The manner in which President Roosevelt manipulates the supreme court by bestowing lucrative offices upon the sons and other relatives and friends of its dignitaries can only be hinted at here, but will receive due attention later on. The case of ex-Senator Burton is an instance in point. Other senators had taken thousands in similar cases to Burton's paltry few hundred dollars, but Burton was marked by Roosevelt for refusing to crook the knee to the sugar trust and pursued with merciless ferocity until he was lodged behind prison bars.
The president did not have a call to "go after" his old friends, Chauncey Depew and Thomas Platt, with the same virtuous passion to see crime punished and criminals jailed.
When Roosevelt was making his continental campaign in the palatial special trains furnished free by the railroad trust he stopped at Abilene, Kan., the home of the then Senator Burton, and opened his speech there in these words: "I am glad to be at the home of the senior senator from Kansas and am delighted to meet and greet his neighbors and friends. I want to say that no man in this world has done more, and I had almost said, as much, to place me where I am now, than your distinguished senator."
Fine way the president had of showing his gratitude. Burton should have known better and taken warning. Whenever Roosevelt gets that near to a man something is going to happen. "My dear" is then due to be metamorphosed with startling suddenness into an "atrocious liar."
Roosevelt can brook no rivalry. He is the self-appointed central luminary in the solar system. All others must be contented with being fire-flies. He must violate all traditions and smash all precedents. He is spectacular beyond the wildest dreams. He must have the center of the stage and hold the undivided attention of the audience. Any stunt will do when the interest lags. A familiar turn with a prize-fighter or a "gun-man" is always good for an encore. Nothing is overlooked. A dash to Panama with a fleet of battle-ships and a battery of cameras and a squad of artists and reporters is good for thousands of columns about the marvelous virility and fertility of the greatest president since Washington.

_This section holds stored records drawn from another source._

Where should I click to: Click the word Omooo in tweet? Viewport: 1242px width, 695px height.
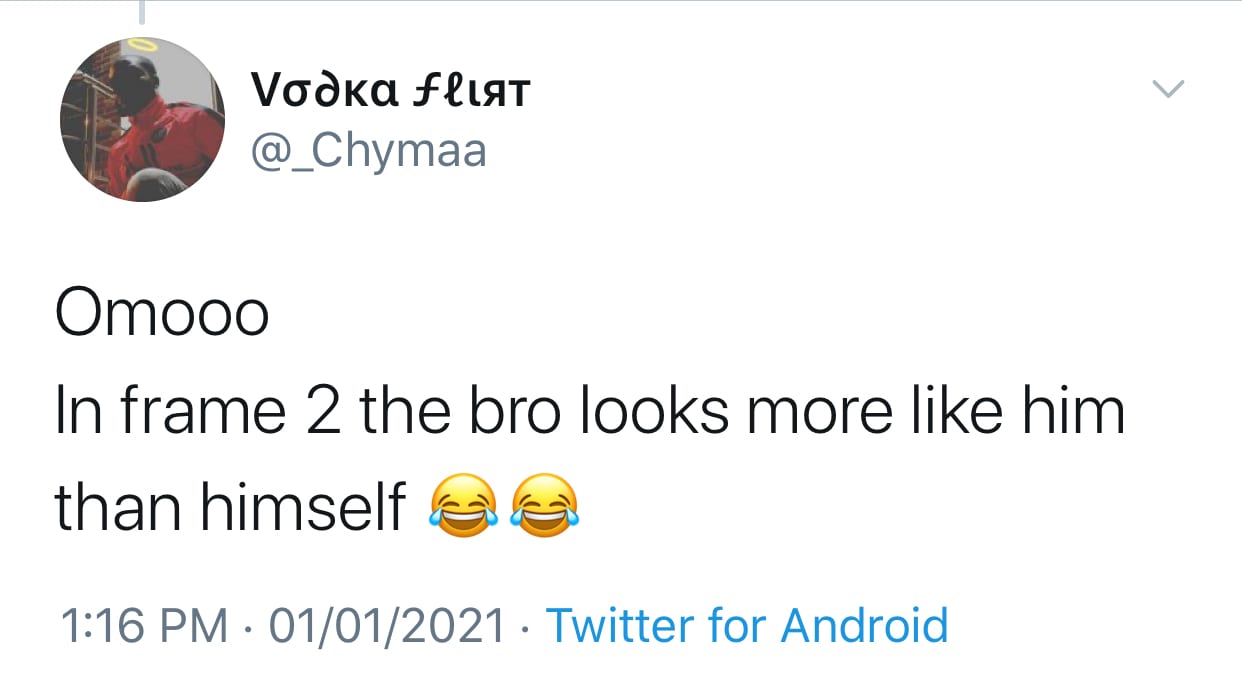[162, 314]
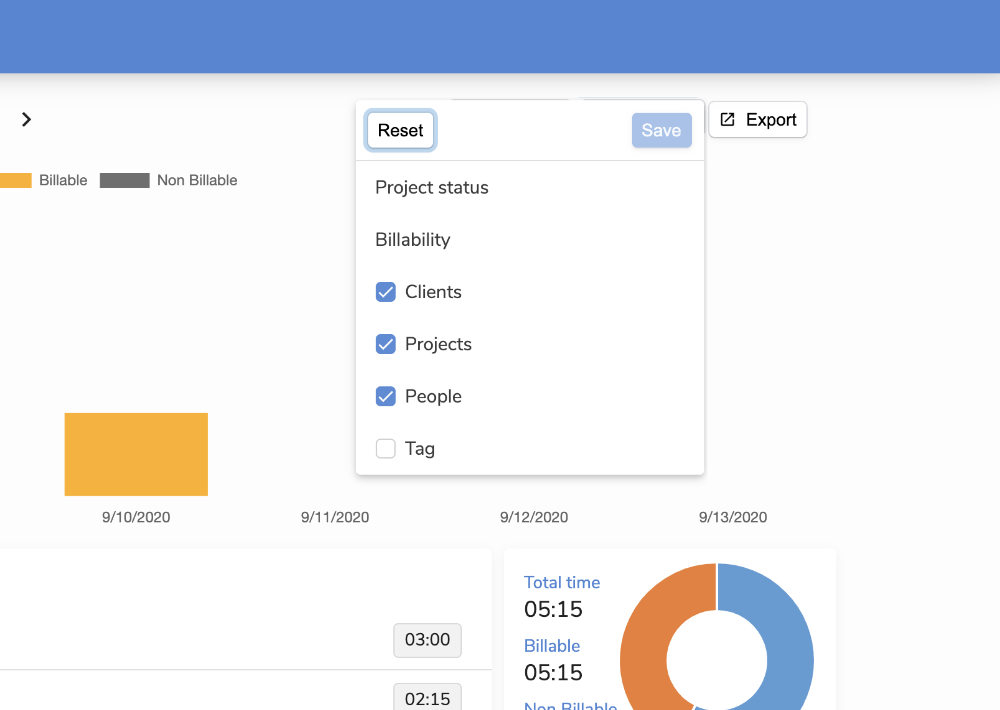Screen dimensions: 1000x710
Task: Click the Export icon with arrow
Action: point(728,120)
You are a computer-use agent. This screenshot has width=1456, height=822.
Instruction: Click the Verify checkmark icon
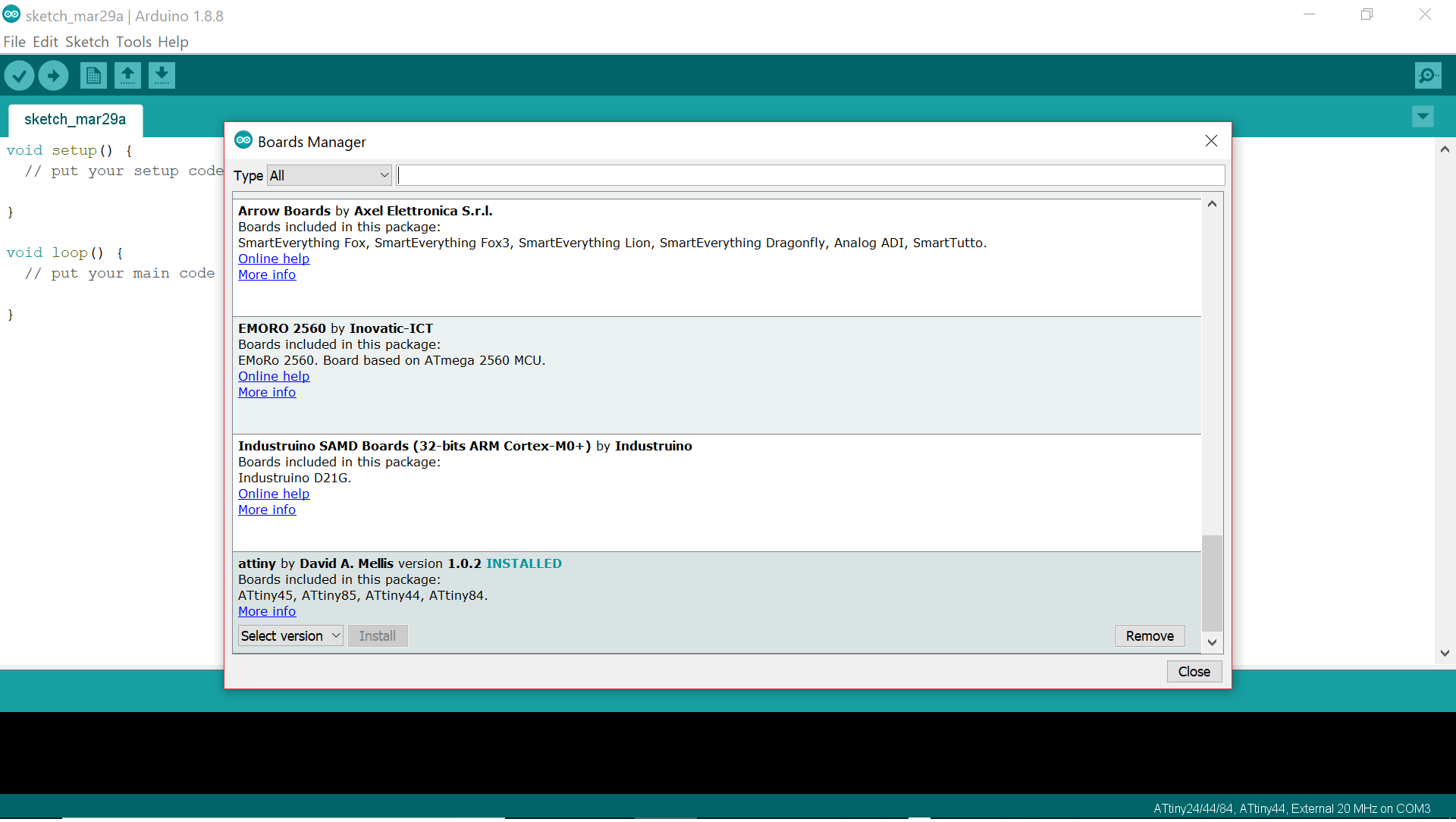20,75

He is followed with minute and eager details as he darts from cellar to roof, inspects every shingle, wears a solemn expression, throws a shovelful of coal into the furnace, snatches a bite from a workingman's pail, shakes hands with a startled section man and is off like a flash to look after some other section of the planet that it may not drop out of its shining orbit.
Mighty savior of the human race!
Such is Theodore Roosevelt, the president who condemns workingmen as murderers when they are objectionable to the trusts that control his administration.
Archbishop Ireland, the plutocratic prelate, will cheerfully certify to Roosevelt as the anointed of the Lord. And this will make another interesting chapter for a later review; a chapter that will deal with Ireland as the political as well as spiritual adviser of "Jim" Hill and the Great Northern, and of court decisions awarding him thousands of acres of land and making of the alleged follower of the Tramp of Galilee a multi-millionaire; a chapter that will tell of a high priest sounding the political keynote to his benighted followers in exchange for a promised voucher for a red hat to be worn in a land of freedom in which the state and church are absolutely divorced.
Only a few of the facts about Roosevelt and his regime have been here stated, but enough to satisfy all honest men that Theodore Roosevelt is the Friend of the Enemies and the Enemy of the Friends of this Republic.